# DO THIS
Rewrite the records from the start through the line containing "Click the speaker", substituting "preview image" for "thumbnail" and leaving everything else unchanged.

# MATERIAL SUPPLIED
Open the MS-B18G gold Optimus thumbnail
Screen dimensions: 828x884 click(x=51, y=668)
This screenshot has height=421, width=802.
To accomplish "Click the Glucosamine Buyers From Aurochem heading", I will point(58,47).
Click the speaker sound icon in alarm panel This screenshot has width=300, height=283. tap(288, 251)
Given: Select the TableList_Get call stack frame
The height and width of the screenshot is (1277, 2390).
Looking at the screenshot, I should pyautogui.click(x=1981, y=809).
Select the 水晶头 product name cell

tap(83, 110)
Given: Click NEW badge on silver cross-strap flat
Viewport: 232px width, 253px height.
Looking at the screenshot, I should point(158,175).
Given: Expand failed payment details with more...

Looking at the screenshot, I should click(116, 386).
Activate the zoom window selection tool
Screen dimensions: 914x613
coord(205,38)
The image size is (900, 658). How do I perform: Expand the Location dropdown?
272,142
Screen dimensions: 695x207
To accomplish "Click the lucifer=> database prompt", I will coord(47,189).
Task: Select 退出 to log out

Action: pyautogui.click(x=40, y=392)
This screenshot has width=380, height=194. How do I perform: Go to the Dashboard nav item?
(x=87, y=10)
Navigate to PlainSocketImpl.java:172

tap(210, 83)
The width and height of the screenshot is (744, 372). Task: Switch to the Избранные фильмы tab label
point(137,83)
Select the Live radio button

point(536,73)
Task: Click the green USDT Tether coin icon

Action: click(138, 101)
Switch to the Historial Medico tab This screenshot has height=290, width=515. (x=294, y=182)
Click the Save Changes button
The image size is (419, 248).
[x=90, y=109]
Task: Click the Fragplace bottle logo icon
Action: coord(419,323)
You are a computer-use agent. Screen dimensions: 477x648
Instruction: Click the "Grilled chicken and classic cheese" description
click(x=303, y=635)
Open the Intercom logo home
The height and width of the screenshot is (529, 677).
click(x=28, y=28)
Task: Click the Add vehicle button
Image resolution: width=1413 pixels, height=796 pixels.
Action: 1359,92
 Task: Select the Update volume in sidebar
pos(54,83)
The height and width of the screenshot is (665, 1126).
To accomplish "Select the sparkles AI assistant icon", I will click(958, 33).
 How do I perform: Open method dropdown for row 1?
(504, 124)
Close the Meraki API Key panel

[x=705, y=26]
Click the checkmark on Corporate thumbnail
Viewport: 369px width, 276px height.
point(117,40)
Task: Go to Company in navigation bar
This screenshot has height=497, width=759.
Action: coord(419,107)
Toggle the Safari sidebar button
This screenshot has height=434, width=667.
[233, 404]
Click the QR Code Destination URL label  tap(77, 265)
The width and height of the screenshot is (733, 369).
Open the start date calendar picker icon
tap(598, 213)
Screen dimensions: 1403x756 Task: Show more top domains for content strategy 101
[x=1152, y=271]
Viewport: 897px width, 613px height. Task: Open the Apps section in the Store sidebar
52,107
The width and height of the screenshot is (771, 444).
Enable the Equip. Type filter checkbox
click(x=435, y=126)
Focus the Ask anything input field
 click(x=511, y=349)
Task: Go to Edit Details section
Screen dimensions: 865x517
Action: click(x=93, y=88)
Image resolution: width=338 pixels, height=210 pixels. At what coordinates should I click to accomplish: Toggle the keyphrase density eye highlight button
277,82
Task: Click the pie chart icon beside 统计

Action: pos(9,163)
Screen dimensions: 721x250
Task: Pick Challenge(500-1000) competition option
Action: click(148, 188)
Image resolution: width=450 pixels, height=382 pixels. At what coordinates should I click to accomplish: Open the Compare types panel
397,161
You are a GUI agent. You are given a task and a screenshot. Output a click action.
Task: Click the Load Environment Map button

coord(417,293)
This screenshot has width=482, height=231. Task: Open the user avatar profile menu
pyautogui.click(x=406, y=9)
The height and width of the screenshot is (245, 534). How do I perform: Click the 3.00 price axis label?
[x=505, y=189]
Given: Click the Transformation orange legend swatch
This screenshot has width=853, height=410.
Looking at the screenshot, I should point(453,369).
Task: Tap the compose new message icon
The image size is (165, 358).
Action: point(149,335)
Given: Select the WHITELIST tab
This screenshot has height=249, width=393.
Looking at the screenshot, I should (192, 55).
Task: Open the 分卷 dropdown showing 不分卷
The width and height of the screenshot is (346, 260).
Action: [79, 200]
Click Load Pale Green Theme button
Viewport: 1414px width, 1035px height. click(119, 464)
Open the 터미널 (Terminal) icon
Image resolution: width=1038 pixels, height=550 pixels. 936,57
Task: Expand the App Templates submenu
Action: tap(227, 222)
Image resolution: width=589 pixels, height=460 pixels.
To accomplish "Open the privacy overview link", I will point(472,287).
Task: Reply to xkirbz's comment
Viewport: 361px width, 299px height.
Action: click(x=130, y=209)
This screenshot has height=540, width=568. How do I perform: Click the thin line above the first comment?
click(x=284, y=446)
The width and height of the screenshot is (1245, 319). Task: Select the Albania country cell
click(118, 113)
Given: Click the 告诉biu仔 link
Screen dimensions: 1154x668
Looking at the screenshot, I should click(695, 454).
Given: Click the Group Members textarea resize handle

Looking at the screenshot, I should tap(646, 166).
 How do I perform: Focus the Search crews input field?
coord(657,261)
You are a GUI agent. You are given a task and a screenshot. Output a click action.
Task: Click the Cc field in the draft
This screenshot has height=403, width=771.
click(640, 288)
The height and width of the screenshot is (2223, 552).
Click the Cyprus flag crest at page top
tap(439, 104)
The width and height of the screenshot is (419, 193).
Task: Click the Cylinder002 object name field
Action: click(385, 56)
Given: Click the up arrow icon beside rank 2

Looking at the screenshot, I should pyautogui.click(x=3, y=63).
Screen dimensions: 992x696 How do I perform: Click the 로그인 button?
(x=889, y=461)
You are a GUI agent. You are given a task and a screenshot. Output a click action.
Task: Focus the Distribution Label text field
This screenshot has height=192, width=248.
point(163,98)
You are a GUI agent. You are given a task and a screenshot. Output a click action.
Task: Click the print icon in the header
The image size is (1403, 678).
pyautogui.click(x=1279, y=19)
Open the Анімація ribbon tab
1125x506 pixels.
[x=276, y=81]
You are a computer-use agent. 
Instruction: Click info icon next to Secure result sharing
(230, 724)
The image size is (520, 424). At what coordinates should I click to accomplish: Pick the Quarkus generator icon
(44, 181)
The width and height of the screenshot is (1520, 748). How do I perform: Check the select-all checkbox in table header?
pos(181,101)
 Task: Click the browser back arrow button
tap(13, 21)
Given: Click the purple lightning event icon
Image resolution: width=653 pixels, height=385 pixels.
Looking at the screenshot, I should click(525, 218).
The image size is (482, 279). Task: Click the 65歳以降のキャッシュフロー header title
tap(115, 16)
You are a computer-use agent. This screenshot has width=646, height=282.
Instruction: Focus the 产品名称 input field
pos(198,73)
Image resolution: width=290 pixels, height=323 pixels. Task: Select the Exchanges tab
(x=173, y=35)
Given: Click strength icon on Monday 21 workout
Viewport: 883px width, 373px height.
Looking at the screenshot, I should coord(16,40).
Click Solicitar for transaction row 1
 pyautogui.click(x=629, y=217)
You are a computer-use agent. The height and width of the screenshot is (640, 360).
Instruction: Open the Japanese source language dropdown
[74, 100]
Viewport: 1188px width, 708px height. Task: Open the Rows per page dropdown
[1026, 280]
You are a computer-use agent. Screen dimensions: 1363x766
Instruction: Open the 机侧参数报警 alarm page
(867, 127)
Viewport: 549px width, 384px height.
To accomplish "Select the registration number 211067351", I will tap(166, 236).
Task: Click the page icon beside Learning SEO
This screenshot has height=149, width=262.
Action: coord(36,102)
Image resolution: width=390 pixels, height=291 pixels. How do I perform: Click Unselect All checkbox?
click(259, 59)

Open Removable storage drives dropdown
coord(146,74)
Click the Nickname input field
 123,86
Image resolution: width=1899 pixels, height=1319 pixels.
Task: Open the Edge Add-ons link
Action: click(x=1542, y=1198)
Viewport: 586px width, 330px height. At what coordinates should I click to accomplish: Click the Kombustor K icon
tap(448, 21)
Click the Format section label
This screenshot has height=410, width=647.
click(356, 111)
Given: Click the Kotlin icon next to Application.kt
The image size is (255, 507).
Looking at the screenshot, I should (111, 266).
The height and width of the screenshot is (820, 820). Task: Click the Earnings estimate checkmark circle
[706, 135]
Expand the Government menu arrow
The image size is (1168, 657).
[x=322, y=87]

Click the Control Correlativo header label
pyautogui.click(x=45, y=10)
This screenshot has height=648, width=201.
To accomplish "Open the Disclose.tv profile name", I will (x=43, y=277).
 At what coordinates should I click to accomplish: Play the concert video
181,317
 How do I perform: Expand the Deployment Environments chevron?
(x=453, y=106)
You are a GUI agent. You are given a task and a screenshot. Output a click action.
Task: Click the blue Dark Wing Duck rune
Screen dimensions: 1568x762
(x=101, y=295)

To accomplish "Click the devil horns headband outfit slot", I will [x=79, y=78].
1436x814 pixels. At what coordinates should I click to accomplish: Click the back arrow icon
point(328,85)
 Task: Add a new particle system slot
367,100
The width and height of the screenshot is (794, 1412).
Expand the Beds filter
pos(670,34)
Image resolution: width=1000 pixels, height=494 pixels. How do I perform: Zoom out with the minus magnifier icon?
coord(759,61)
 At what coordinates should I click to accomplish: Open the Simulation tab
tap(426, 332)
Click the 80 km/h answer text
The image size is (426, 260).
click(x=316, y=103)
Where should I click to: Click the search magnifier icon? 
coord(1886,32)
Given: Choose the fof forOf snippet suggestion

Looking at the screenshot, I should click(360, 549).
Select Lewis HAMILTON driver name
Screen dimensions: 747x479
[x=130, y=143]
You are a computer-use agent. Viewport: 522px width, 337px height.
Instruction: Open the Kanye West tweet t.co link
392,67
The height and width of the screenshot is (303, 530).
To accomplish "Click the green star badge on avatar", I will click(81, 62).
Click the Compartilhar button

# FINISHED EXERCISE
Open the MS-B18G gold Optimus preview image
Screen dimensions: 828x884 click(x=51, y=668)
This screenshot has height=421, width=802.
To accomplish "Click the Glucosamine Buyers From Aurochem heading", I will point(58,47).
Click the speaker sound icon in alarm panel This screenshot has width=300, height=283. tap(288, 251)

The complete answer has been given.